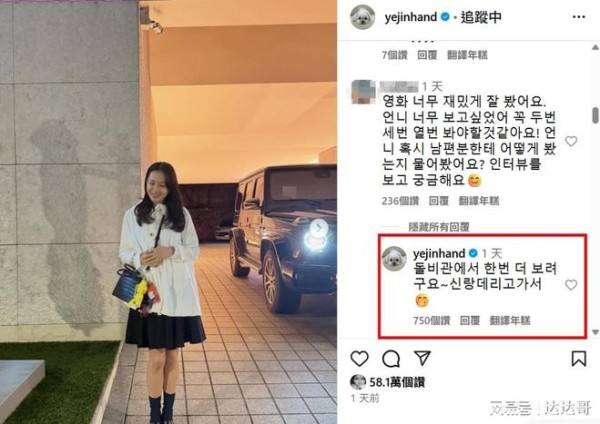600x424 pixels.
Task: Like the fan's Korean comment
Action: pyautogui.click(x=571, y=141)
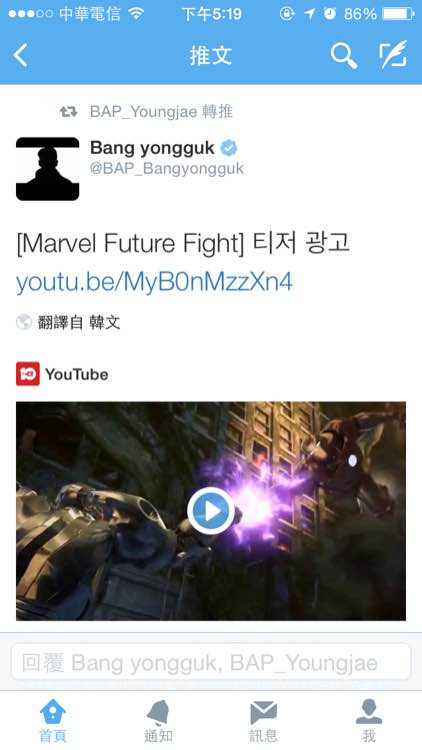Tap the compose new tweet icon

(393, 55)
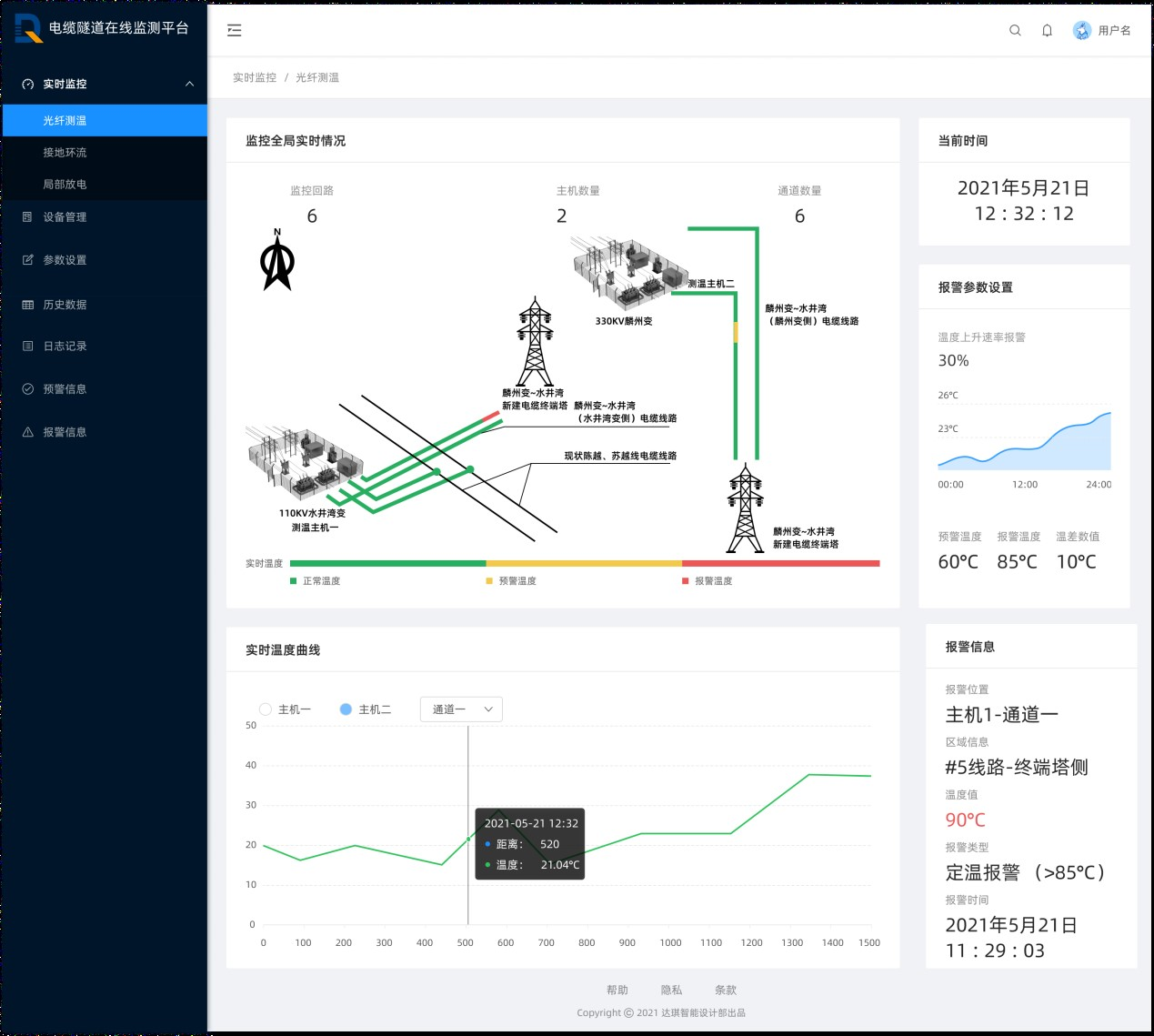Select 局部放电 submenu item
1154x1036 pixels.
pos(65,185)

#####

Can you write out the lines of the material above as a numbered list, skipping blank lines and leaving the pictures out?

1. 600x424 pixels.
2. Task: Like the fan's Korean comment
3. Action: pyautogui.click(x=571, y=141)
4. Tap the compose new tweet icon
5. (393, 55)
6. Select 局部放电 submenu item
7. 1154x1036 pixels.
8. pos(65,185)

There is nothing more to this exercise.